Создав или, лучше сказать его же словами, «породив» конфузную ситуацию в «Коляске» и в «Шинели», Гоголь хотя и не убивает ее, но отходит от нее в сторону, отдаляется и как бы забрасывает — оставляя ее полностью на откуп двадцатому столетию.
Что, казалось бы, проще: помещик Чертокуцкий, будучи навеселе, прилгнул его превосходительству и другим чинам, что у него есть необыкновенно легкая и «укладистая» коляска в четыре тысячи ценой. А утром, когда к нему нагрянули высокие гости, чтобы посмотреть и, возможно, купить четырехтысячное диво, Чертокуцкий не знал, что сказать и что делать. Говоря общо: некий человек солгал безмотивно, прихвастнул, язык его сам собой ляпнул — и вот, стало быть, простенькая незамедлительная расплата. Но простоты тут нет. Двадцатый век будет использовать эту и подобные ситуации бесконечно. Заметим, что никакого бы конфуза не случилось, если бы солгал или ляпнул словцо человек, удерживающийся в рамках литературного типа; напротив, вместо конфуза была бы очередная типологическая забавность. Плут, в плутовском романе, без труда вывернется и выйдет сухим.
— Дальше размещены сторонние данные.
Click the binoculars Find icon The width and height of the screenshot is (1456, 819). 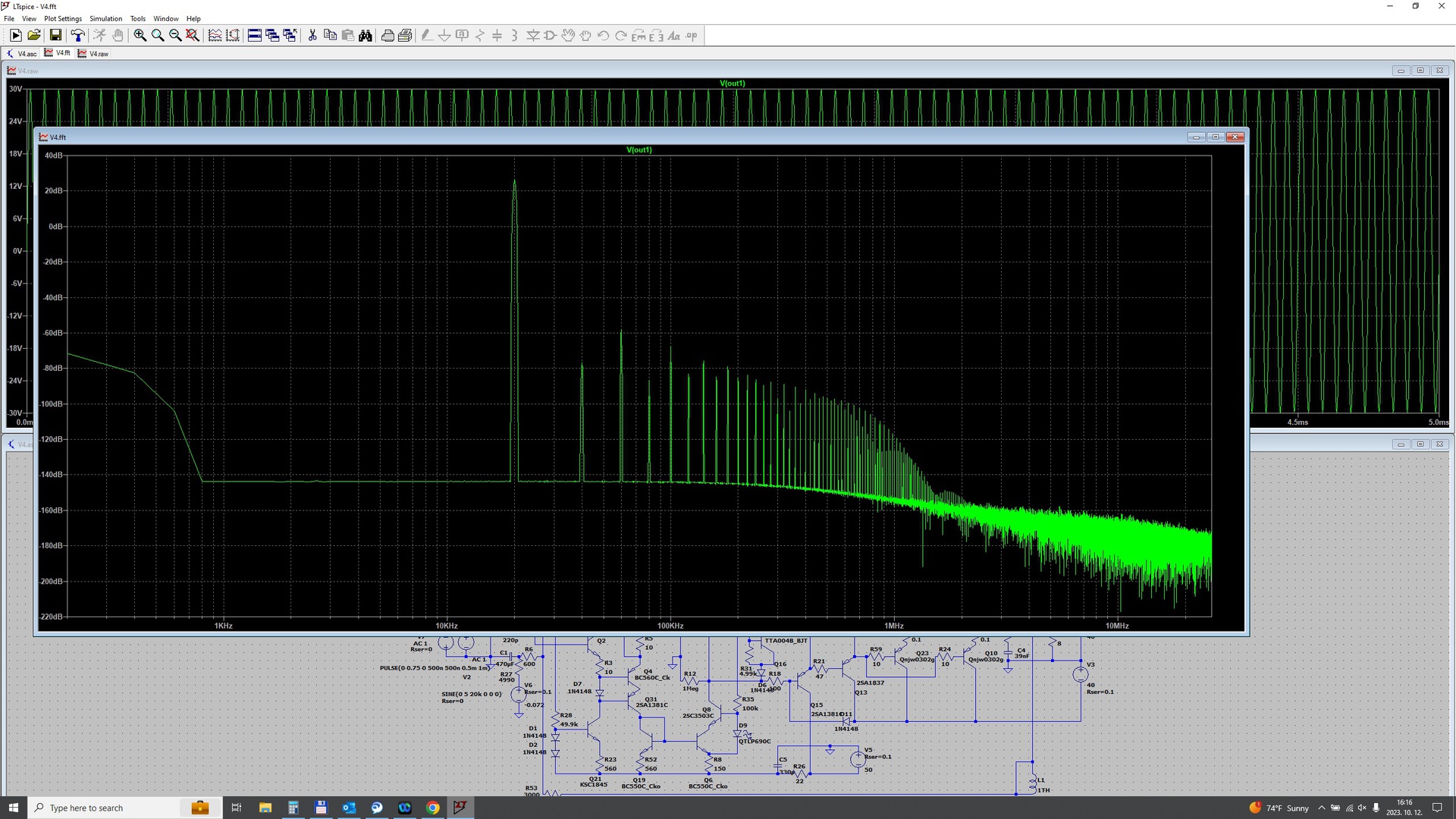click(x=366, y=36)
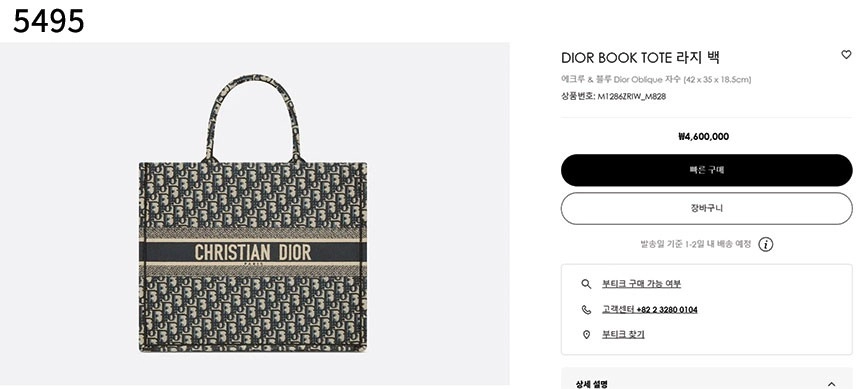The height and width of the screenshot is (389, 860).
Task: Open the 부티크 찾기 find boutique link
Action: (x=623, y=335)
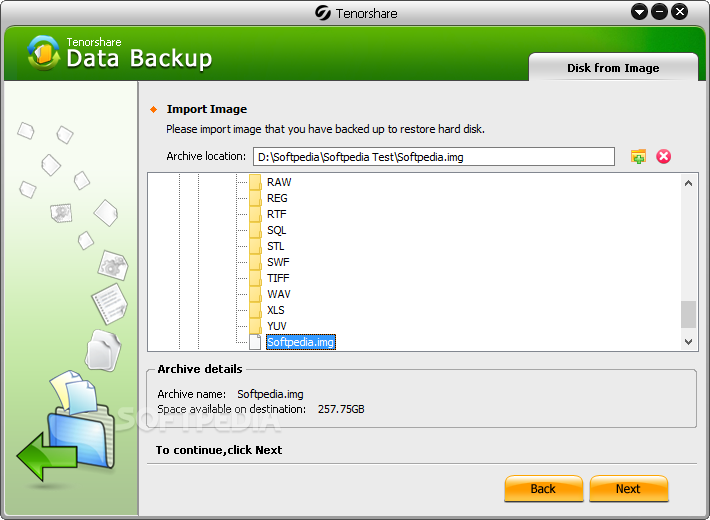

Это понятно. Но даже если не плут, а просто тип — Ноздрев или, скажем, Хлестаков — трудностей тоже ни малейших и конфуза как конфуза нет. Сквозь типаж просматривается арматура крепкой конструкции. Ноздрев стал бы и дальше врать, и хамить, и лезть, к примеру, в драку, а Хлестаков бы, соответственно, стал нести еще большую околесицу, присочиняя к чепухе чепуху и поминутно вводя в бой и тем более в образовавшийся конфузный прорыв верные ему тридцать пять тысяч курьеров. В итоге
В Чертокуцком же, создавая его и лепя, как лепят из глины, Гоголь вдруг резко обрывает игру в типаж: сейчас, в двадцатом веке, уже можно заметить, какая нужна была смелость и какой полет, чтобы выйти или, лучше сказать, выскочить из системы типажей к системе обыкновенного человека. Обыкновенность не замкнута на самое себя. В том и суть, что солгал или просто «ляпнул» некое слово не типаж, устойчивый в себе, который своей же устойчивостью и вывернется, а просто человек — обыкновенный помещик Чертокуцкий. Ничего не произошло, и по-прежнему дымят фабрики. А человек уже сделал некое, несвойственное и необязательное движение, человек не типаж и готов на попятную — внутренне он теперь едва ли не вскрикивает: ах, господи! — но не поправить, потому, например, что не все же поправимо. Человек начинает отчасти суетиться, отчасти мучиться: на этих вот сбалансированных «отчасти» и возникает конфузная ситуация. Тут именно нарушение равновесия. А финал? — а намечающийся впереди неуклюжий и неприятный финал, этакая горькая очная ставка с общим потоком жизни, может, разумеется, произойти завтра или послезавтра, а может и не произойти, но существовать в сознании читателя, как и в сознании самого человека, нарушившего равновесие. Завтрашний разоблачительный день во времени растяжим. Необязательно, разумеется, прятаться одетым в халат в старой дешевой коляске, сидеть там скорчившись и согнувшись в трех шагах от господ офицеров, которые — разоблачители! — беспечно разговаривают и подходят все ближе и сейчас приоткроют, скрипнув петлями, ветхую дверцу.
Таков бедняга Чертокуцкий, и таково его похмелье; человека, который не испытал, хотя бы единожды, подобного похмелья, нет. И тут особенно понимаешь, что Чертокуцкий не Ноздрев. Он обыкновенный человек. Он наш человек. Он нашего века, он не типаж, — он из банально честных, если хотите, и понятных людей. Потому-то ему и похмельно и стыдно, как бывает похмельно и стыдно банально честному; Ноздреву стыдно бы не было.
Блистательно мелькнув в «Скверном анекдоте» и как бы с аккуратностью отметившись в нескольких рассказах Чехова, конфузная ситуация полностью перешла на откуп в двадцатый век; девятнадцатый все еще держался за типажи.